Relationship with existing Aurora ESP projects

Before the plan to shift from a 2018-delivery (180 petaflops) Aurora based on third-generation Intel® Xeon Phi™ processors to the 2021-delivery (1 exaflops) Aurora, we had already selected 10 Aurora ESP projects. These will continue, and serve as the Simulation based projects targeting Aurora 2021 (A21). This is reflected in the topmost, red bar in the timeline figure. An important part of the shift to A21 is the shift from primarily traditional, simulation-based computing at ALCF to expanded scope including data-centric and machine/deep learning projects. We now refer to Simulation, Data, and Learning as the “three pillars” of leadership computing going forward. This call for proposals is for projects in the Data and Learning pillars.

Proposing to Unknown Hardware and Exascale

Details we can provide about the A21 system in this call are very few. The speed and scale of A21 will be vastly greater than today’s systems, or systems on the near-term horizon. We realize that this poses a substantial challenge to proposal authors, especially in the areas of Data and Learning, where there is limited history of applications running at leadership scale; and we will take this into account when evaluating proposals. We believe that the development and optimization for current large-scale computers such as ALCF’s Theta, NERSC’s Cori, OLCF’s Titan, or OLCF’s forthcoming Summit system, will form a solid basis to develop and optimize for Aurora 2021.

Once ESP projects have been selected, project teams will sign RSNDA agreements and learn about the Aurora architecture. They will have access to a sequence of simulators, compilers, precursor hardware testbeds, and some of the earliest-available processors in the form of white boxes. This development ecosystem, together with training and assistance from ALCF and the system vendors, should allow the teams to achieve a high level of readiness by the time the Aurora hardware arrives in 2021.

Some Guidance About Aurora for Proposal Authors

  • Nodes will have both high single thread core performance and the ability to get exceptional performance when there is concurrency of modest scale in the code.
  • The architecture is optimized to support codes with sections of fine grain concurrency (~100 lines of code in a FOR loop for example) separated by serial section of code. The degree of fine grain concurrency (number of iterations of loop for example) that will be needed to fully exploit the performance opportunities is moderate. In the ~1000 range for most applications.
  • Independence of these loops is ideal but not required for correctness although dependencies that restrict the number of things that can be done in parallel will likely impact performance.
  • There is no limit on the number of such loops and the overhead of starting and ending loops is very low.

*Given material:*

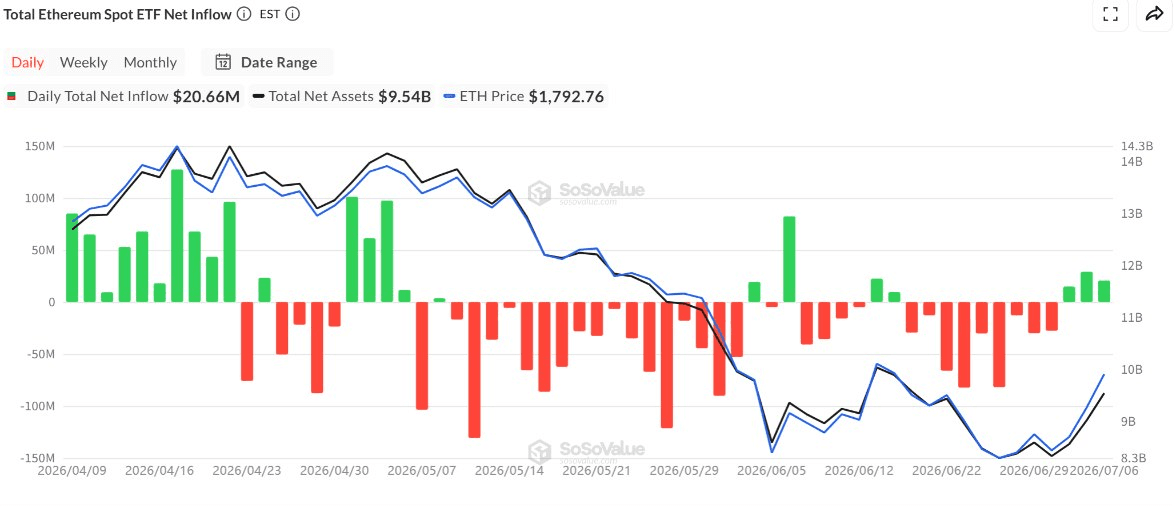Click the EST timezone label

point(270,14)
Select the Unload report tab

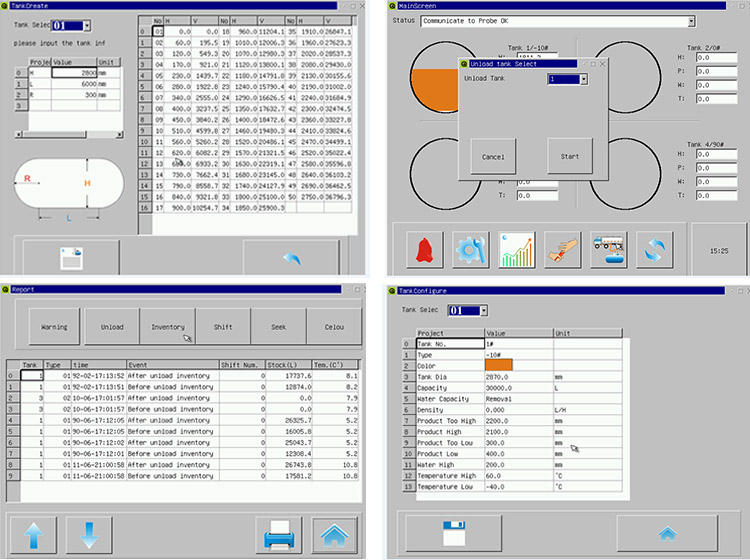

*What is needed:* Reproduce verbatim the portion of the Aurora text above that runs from "Some Guidance About" up to and including "is very low.".

*Solution for this problem:*
Some Guidance About Aurora for Proposal Authors

  • Nodes will have both high single thread core performance and the ability to get exceptional performance when there is concurrency of modest scale in the code.
  • The architecture is optimized to support codes with sections of fine grain concurrency (~100 lines of code in a FOR loop for example) separated by serial section of code. The degree of fine grain concurrency (number of iterations of loop for example) that will be needed to fully exploit the performance opportunities is moderate. In the ~1000 range for most applications.
  • Independence of these loops is ideal but not required for correctness although dependencies that restrict the number of things that can be done in parallel will likely impact performance.
  • There is no limit on the number of such loops and the overhead of starting and ending loops is very low.